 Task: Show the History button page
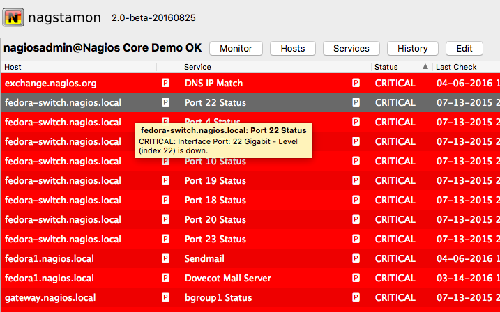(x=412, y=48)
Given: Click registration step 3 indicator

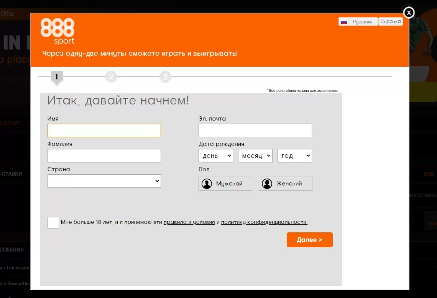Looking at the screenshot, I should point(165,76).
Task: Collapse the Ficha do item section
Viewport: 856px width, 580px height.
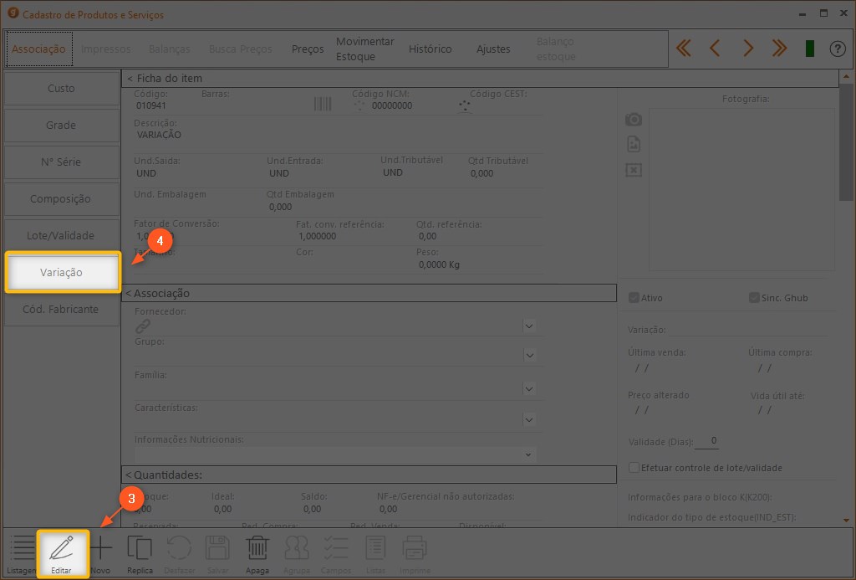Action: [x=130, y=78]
++++++++
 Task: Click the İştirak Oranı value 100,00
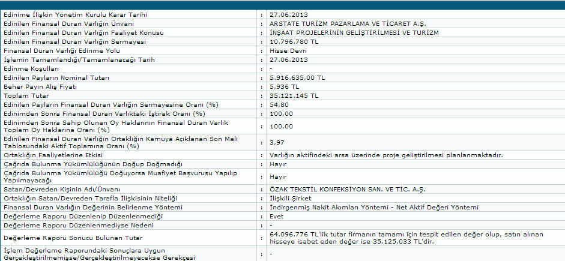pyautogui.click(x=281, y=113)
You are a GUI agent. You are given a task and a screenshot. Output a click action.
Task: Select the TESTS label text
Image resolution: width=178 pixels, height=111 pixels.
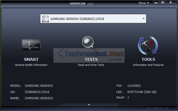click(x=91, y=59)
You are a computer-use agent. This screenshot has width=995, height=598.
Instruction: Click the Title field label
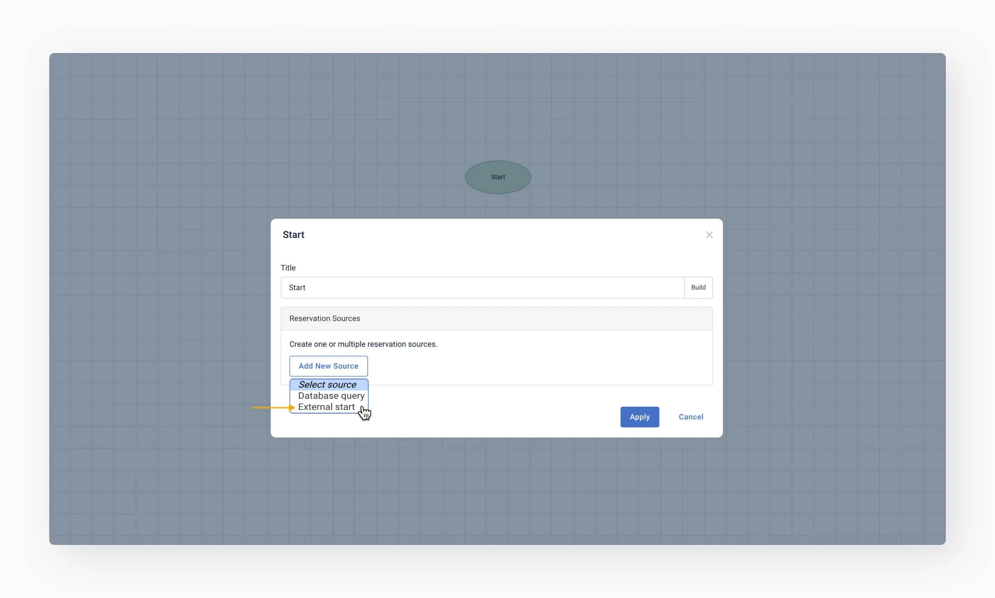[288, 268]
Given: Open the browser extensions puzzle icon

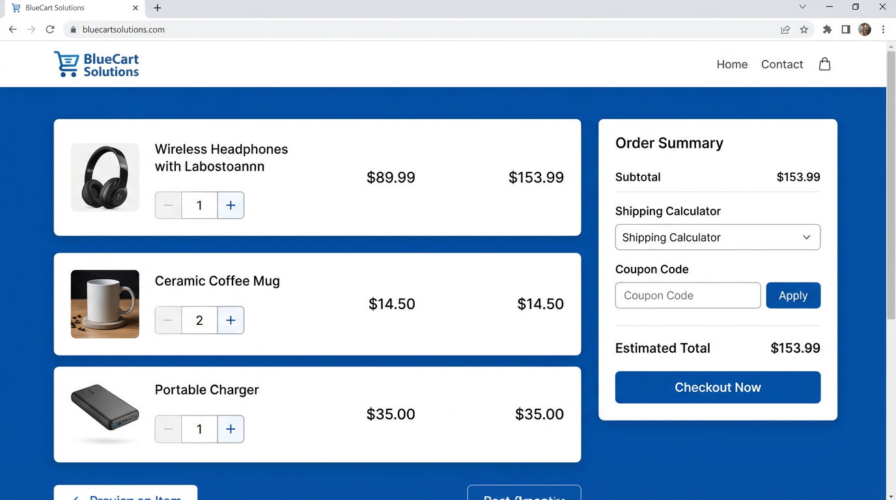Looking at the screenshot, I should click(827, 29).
++++++++
__What is being asked__.
Swap "puzzle icon" for "menu icon" in the listing lines starting with the line that contains "You are a GUI" and going on through the line that contains "Looking at the screenshot, I should click(827, 29).". Reproduce only those lines, otherwise unchanged, and leave out the pictures.

__Worked answer__.
You are a GUI agent. You are given a task and a screenshot. Output a click action.
Task: Select the TESTS label text
Image resolution: width=178 pixels, height=111 pixels.
click(x=91, y=59)
You are a computer-use agent. This screenshot has width=995, height=598.
Instruction: Click the Title field label
[288, 268]
Given: Open the browser extensions menu icon

Looking at the screenshot, I should click(827, 29).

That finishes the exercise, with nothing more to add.